TO DO - With the material below, print exactly the lines between the line holding "Image resolution: width=940" and the line holding "This screenshot has width=581, height=262.", inclusive. Add nothing else.
::: MATERIAL PROVIDED :::
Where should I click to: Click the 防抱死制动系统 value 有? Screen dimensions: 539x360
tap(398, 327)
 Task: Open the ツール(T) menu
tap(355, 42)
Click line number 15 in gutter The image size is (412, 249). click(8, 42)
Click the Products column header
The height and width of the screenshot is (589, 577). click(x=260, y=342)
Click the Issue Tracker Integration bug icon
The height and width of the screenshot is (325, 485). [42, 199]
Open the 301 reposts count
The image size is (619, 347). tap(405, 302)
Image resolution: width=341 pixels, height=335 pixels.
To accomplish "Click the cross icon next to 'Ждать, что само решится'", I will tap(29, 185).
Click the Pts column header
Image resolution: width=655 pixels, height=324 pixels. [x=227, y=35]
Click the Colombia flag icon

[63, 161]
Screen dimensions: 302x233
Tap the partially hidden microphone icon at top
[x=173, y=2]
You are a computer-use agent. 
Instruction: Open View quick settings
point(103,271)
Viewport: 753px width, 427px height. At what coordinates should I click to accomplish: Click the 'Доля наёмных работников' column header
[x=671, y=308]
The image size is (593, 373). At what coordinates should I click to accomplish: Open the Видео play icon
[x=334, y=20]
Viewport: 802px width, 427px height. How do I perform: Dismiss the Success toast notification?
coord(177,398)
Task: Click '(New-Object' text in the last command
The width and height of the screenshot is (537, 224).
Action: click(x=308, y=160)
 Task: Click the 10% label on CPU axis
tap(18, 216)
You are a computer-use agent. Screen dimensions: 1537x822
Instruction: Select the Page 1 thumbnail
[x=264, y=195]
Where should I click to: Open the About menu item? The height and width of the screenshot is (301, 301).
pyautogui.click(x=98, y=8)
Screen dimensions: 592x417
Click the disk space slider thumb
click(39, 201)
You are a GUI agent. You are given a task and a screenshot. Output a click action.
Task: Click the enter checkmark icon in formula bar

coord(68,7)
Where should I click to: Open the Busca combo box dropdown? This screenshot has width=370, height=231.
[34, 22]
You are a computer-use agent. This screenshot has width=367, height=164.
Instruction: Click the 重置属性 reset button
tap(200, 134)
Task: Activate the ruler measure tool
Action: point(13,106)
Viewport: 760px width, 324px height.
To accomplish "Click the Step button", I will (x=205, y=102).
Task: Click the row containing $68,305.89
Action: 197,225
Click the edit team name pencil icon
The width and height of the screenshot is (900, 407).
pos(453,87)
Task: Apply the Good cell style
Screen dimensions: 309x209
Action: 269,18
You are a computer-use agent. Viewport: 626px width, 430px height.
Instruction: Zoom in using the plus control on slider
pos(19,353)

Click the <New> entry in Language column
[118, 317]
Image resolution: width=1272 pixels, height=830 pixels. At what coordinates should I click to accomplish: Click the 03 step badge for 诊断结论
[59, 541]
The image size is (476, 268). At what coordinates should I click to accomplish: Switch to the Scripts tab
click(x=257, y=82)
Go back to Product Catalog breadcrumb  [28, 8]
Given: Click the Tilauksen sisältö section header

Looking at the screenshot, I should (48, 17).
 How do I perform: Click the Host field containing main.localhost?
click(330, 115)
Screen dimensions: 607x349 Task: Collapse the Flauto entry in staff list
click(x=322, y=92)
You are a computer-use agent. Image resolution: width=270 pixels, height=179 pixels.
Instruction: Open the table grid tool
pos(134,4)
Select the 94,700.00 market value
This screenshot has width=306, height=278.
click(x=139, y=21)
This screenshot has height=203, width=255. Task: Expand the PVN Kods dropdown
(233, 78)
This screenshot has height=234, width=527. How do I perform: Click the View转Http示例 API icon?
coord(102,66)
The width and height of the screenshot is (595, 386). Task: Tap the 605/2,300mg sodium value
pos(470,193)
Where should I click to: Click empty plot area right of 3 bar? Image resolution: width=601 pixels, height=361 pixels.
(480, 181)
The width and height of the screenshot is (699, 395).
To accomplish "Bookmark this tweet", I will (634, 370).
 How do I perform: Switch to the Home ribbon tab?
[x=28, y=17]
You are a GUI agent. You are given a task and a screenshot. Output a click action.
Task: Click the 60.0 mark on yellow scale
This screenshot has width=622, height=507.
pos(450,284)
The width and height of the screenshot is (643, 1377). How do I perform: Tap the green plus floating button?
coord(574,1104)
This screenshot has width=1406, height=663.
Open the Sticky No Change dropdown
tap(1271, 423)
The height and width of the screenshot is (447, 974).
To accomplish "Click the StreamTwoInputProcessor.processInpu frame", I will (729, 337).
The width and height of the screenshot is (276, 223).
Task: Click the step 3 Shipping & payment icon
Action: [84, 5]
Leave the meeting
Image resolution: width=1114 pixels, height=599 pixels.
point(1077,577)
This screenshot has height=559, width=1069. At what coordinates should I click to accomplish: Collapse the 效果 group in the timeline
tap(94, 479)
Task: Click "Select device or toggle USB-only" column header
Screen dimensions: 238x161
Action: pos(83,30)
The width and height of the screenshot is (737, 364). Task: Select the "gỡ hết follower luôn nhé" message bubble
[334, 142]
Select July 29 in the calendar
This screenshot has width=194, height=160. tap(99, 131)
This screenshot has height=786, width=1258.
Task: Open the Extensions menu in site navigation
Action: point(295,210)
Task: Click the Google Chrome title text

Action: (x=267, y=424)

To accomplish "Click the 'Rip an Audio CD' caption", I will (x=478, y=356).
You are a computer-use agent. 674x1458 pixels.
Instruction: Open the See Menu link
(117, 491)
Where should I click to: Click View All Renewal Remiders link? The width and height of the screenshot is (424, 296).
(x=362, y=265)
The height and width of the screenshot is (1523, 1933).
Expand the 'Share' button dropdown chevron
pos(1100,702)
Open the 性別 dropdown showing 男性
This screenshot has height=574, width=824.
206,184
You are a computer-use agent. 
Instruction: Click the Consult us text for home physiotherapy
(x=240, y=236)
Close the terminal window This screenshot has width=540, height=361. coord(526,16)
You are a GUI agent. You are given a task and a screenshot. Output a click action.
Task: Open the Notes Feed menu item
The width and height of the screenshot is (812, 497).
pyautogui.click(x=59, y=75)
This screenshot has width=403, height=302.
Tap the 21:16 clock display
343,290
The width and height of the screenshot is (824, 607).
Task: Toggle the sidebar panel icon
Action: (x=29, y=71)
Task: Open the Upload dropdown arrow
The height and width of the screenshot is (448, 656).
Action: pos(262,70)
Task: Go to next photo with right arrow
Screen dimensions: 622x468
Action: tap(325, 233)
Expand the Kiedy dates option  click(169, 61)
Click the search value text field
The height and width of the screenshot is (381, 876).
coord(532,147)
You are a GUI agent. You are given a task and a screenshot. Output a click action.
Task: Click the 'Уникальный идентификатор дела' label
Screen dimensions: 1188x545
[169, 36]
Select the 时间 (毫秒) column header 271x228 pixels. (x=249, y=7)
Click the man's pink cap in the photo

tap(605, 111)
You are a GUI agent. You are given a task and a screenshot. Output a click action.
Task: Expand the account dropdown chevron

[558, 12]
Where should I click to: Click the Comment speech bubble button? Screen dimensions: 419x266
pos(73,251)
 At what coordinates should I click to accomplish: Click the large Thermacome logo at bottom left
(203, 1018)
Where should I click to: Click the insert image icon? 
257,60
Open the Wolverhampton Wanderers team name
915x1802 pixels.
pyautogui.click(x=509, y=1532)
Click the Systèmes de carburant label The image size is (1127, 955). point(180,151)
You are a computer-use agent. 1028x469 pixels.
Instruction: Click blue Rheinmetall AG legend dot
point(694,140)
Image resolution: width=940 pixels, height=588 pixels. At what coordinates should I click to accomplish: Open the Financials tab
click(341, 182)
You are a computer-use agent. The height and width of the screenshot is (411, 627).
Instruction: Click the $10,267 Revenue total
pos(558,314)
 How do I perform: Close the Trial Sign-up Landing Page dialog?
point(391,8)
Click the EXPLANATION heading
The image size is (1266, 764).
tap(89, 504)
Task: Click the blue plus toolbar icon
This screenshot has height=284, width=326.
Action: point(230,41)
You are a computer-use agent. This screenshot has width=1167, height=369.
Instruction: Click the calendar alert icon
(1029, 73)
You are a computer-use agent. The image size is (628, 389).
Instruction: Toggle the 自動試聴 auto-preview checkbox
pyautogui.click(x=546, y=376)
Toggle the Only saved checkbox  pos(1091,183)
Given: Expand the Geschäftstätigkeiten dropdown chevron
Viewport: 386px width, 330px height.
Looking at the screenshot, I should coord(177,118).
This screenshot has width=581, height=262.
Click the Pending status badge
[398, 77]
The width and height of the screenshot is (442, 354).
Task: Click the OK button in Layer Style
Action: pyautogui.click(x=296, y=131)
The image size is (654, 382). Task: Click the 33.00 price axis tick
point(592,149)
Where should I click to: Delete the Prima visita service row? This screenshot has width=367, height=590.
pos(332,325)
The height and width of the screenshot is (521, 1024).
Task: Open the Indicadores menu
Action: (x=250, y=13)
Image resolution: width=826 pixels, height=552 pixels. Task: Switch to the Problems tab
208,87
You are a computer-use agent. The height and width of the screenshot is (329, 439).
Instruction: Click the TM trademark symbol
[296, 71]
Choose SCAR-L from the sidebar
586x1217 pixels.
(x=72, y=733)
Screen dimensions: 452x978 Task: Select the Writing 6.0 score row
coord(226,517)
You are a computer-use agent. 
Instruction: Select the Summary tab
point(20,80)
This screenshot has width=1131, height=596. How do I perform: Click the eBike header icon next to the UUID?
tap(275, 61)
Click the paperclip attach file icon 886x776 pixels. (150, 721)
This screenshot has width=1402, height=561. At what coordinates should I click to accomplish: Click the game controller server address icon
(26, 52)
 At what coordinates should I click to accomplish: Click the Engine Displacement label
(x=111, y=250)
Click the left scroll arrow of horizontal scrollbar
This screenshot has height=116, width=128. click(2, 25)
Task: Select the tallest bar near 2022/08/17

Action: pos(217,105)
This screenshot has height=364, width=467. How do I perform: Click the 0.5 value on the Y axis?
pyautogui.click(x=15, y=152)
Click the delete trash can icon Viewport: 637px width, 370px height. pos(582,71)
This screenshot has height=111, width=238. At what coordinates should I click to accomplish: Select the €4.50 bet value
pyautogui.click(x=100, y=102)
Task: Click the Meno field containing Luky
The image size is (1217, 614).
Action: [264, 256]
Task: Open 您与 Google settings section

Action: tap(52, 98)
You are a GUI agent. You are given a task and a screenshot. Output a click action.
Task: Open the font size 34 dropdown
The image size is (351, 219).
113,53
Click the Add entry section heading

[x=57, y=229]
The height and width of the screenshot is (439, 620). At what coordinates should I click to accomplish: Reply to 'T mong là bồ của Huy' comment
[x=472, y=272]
:::
EXERCISE ANSWER -
Image resolution: width=940 pixels, height=588 pixels. At what coordinates should I click to accomplish: Open the Financials tab
click(341, 182)
You are a computer-use agent. The height and width of the screenshot is (411, 627).
Instruction: Click the $10,267 Revenue total
pos(558,314)
 How do I perform: Close the Trial Sign-up Landing Page dialog?
point(391,8)
Click the EXPLANATION heading
The image size is (1266, 764).
tap(89, 504)
Task: Click the blue plus toolbar icon
This screenshot has height=284, width=326.
Action: point(230,41)
You are a computer-use agent. This screenshot has width=1167, height=369.
Instruction: Click the calendar alert icon
(1029, 73)
You are a computer-use agent. The image size is (628, 389).
Instruction: Toggle the 自動試聴 auto-preview checkbox
pyautogui.click(x=546, y=376)
Toggle the Only saved checkbox  pos(1091,183)
Given: Expand the Geschäftstätigkeiten dropdown chevron
Viewport: 386px width, 330px height.
Looking at the screenshot, I should coord(177,118).
This screenshot has width=581, height=262.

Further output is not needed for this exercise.